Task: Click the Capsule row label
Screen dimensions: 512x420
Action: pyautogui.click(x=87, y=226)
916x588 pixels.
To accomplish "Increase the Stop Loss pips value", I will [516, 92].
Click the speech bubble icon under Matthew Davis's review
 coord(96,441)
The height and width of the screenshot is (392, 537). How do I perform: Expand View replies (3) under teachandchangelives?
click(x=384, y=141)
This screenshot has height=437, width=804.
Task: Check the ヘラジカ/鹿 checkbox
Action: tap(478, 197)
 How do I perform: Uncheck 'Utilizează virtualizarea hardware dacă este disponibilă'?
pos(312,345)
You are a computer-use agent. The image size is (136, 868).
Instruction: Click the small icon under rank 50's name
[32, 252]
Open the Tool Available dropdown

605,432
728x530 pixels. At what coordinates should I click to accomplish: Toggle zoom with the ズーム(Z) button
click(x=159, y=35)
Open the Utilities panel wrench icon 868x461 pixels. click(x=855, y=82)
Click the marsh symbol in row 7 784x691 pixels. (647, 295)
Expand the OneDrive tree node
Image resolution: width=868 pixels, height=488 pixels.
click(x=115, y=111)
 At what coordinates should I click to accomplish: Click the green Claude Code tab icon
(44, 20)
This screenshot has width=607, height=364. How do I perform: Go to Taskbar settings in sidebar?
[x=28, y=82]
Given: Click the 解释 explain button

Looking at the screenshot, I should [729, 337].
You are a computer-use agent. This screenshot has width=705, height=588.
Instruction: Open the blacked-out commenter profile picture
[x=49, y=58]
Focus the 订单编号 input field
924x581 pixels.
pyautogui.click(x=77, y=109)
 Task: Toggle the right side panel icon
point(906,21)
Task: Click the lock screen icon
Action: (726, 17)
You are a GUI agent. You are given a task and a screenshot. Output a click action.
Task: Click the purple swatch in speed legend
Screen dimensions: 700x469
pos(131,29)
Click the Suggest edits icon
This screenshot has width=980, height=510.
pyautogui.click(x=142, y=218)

About this task: Count every line that holds the word "agent" in the entries, and state the result alone.

Task output: 3